The bank’s board acknowledged in a press conference that it was “wrong and inappropriate” that surveillance of Khan was ordered, and it addressed concerns that Thiam was apparently unaware of such measures. “I don’t believe in my own mind, speaking as a board member, that that suggests that Mr. Thiam is not on top of the rest of the organization,” audit committee chair John Tiner said at the October press conference. “I think that this was … a highly irregular and unusual act. And that form of taking responsibility for something so significant as this without escalation is a highly exceptional occurrence in Credit Suisse.”


Bruce Sewell, director at Vail Resorts and at privately held technology company C3.ai, draws a distinct line between what is appropriate and what’s not in the name of corporate security. For “legitimate reasons,” companies surveil employees if they reasonably believe their behaviors might harm the company, says Sewell, former senior vice president, general counsel and corporate secretary at Apple. “On the other hand, I think using corporate assets to surveil your chairman’s wife for purposes to facilitate a divorce or purposes that are not corporate issues, for example, then I think that’s an issue.”


“That seems to be a misuse of corporate assets,” he says, adding that, while he has not been involved in such situations, “they certainly do come up.”
To be sure, the secretive nature of this activity likely means those outside a corporation and many within are often unaware of how companies protect assets, says Orly Lobel, professor of labor and employment law at the University of San Diego School of Law. “But I think we do have a sense that there has been a rise in these kinds of practices,” she says.


And when the circumstances are exposed to the public, “board members and executives deny they knew it was going on,” explains Lobel. “Sort of, ‘an employee went rogue’” kind of explanation.

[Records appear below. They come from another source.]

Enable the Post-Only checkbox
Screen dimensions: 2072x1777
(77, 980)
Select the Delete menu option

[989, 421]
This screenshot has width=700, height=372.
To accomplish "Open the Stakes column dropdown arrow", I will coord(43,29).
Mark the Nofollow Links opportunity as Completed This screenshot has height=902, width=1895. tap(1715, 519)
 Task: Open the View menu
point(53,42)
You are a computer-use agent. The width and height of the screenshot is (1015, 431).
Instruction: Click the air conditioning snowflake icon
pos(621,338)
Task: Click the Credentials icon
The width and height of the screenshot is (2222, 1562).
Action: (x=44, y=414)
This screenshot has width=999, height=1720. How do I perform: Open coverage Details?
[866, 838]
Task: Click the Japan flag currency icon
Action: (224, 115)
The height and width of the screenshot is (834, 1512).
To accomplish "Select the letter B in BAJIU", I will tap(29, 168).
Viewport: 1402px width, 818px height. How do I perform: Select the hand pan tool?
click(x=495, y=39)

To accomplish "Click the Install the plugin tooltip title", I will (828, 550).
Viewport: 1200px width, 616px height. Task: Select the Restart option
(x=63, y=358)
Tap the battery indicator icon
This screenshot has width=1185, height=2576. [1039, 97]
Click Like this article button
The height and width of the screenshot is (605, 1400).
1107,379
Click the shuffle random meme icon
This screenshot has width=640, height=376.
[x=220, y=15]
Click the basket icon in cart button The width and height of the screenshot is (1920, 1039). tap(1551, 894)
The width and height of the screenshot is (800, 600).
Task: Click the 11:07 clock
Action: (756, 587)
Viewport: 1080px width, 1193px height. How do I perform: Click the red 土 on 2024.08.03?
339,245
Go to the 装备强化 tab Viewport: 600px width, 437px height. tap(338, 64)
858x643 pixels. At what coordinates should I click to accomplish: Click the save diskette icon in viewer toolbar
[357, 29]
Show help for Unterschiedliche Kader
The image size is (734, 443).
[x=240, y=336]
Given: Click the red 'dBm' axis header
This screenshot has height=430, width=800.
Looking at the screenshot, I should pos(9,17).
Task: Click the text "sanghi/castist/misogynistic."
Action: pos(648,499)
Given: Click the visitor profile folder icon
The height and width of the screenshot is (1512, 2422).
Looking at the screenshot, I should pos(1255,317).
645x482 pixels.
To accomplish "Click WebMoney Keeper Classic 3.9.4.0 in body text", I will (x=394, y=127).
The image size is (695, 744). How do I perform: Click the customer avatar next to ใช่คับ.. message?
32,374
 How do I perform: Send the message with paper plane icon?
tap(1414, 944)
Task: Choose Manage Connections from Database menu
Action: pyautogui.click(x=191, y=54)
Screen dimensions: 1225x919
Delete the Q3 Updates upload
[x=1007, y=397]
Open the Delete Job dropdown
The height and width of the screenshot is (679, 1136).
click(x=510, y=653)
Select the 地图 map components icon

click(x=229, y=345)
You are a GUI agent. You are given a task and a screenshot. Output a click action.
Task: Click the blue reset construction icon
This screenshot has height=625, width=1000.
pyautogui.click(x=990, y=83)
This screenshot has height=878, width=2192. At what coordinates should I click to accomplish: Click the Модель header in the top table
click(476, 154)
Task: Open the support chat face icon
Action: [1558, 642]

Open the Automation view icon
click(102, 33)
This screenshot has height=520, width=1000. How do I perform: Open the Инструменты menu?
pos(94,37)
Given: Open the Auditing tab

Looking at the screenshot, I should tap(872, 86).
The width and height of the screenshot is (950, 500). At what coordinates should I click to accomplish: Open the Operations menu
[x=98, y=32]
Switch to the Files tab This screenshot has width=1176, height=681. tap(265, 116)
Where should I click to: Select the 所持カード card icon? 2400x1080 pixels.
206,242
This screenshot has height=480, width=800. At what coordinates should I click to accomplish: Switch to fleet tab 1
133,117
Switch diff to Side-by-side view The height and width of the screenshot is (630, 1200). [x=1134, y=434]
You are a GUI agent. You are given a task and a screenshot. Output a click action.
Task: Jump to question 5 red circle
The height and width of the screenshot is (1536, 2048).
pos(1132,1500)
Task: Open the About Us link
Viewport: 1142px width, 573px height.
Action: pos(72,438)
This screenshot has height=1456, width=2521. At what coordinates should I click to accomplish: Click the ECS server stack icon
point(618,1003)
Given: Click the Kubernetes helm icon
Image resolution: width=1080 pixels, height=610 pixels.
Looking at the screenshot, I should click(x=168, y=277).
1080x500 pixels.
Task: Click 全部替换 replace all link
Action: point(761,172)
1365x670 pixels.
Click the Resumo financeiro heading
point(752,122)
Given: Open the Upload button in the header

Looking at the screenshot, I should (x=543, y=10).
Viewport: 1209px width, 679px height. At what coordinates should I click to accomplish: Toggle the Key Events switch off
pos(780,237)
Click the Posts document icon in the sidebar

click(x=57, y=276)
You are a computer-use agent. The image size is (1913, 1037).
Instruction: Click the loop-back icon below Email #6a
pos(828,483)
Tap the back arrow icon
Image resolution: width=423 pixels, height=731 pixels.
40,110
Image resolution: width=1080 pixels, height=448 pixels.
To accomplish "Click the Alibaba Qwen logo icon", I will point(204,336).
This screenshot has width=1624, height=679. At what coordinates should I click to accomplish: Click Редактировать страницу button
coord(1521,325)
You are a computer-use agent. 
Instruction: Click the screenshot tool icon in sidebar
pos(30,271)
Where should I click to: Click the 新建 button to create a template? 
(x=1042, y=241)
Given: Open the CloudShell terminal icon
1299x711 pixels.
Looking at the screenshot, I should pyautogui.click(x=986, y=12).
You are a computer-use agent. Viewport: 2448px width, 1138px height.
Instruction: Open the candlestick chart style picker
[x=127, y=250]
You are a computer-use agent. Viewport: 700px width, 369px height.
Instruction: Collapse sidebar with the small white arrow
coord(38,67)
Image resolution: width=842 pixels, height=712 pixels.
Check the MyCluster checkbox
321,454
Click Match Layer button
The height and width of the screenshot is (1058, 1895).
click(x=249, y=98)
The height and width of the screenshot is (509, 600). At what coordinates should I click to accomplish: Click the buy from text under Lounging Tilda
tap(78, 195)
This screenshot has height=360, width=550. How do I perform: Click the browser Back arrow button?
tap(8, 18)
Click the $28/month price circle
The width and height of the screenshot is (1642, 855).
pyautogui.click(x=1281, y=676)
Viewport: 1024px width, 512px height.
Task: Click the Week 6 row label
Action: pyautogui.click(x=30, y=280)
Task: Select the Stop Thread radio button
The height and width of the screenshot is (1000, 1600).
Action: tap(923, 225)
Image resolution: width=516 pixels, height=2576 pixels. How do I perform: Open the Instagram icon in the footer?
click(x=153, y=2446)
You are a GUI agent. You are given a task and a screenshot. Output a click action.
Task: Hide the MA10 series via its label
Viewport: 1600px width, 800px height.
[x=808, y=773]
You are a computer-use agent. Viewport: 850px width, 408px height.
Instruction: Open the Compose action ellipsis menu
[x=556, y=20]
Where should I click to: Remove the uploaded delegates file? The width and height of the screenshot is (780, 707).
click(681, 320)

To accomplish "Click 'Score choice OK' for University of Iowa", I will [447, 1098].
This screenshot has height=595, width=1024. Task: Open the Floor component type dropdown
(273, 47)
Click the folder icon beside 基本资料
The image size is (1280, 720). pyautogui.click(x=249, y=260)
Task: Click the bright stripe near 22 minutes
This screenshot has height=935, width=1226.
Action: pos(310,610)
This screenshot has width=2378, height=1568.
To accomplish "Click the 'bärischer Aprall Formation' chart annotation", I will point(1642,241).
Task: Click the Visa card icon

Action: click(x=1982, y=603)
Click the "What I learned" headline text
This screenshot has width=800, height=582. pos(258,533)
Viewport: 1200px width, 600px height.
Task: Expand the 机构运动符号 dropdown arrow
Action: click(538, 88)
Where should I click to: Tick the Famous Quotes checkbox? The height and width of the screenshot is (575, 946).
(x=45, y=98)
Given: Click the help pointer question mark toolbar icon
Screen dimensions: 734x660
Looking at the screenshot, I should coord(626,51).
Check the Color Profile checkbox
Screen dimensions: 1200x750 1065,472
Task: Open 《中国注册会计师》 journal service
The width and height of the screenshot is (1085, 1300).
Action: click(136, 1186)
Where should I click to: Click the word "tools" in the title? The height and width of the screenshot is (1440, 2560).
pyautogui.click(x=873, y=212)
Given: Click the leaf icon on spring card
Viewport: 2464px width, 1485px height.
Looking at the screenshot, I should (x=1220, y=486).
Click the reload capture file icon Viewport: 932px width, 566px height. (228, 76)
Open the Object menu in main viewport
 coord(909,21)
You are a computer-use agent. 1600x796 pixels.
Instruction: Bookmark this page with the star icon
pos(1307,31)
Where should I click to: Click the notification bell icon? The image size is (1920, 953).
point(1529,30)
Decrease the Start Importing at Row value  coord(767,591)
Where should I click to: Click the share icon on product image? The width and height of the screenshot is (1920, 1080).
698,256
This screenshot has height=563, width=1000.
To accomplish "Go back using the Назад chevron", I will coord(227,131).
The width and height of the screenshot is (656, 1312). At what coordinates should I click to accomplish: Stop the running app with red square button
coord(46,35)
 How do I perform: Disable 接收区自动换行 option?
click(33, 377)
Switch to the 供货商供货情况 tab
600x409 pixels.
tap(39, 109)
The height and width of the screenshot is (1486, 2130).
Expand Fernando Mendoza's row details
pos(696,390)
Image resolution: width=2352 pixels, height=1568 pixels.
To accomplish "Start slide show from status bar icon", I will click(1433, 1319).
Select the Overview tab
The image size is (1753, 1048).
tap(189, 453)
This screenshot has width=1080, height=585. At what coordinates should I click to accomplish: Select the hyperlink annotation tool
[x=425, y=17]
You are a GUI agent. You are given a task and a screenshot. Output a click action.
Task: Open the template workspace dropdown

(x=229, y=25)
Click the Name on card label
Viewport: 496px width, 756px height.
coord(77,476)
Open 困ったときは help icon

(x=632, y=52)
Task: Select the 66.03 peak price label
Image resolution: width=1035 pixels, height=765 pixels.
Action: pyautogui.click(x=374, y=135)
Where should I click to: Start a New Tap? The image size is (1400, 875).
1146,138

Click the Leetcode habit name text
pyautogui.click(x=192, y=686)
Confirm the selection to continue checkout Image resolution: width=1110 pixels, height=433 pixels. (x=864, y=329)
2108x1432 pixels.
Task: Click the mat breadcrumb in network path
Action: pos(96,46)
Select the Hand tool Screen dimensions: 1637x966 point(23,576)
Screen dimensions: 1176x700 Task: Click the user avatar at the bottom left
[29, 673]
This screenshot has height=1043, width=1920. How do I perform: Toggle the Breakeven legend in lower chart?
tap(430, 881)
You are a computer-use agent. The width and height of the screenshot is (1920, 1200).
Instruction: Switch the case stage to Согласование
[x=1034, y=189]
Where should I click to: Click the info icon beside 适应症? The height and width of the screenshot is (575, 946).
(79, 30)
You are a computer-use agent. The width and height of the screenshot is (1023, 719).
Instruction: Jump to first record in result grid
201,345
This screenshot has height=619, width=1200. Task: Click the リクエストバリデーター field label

There are unlawful practices, there is standard e-mail monitoring, and then there is the gray area, which can include practices like digging through a competitor’s garbage, says Lobel. “I think that companies often slip into that gray area with a thirst to hold on to their competitive edge.”
Larian describes it as “horrible” for company culture to implement security practices that venture into the gray areas or worse. “People caution me and say, ‘Isaac, you’re too naïve.’ But I don’t think we’ve got to go to the point of paranoia to monitor people,” he explains. Who wants to work in an environment where the sense is that “Big Brother is watching?” Larian asks rhetorically.


For companies that utilize nefarious practices, Larian speculates that directors would have some awareness of it.


“I think boards know what the hell is going on.”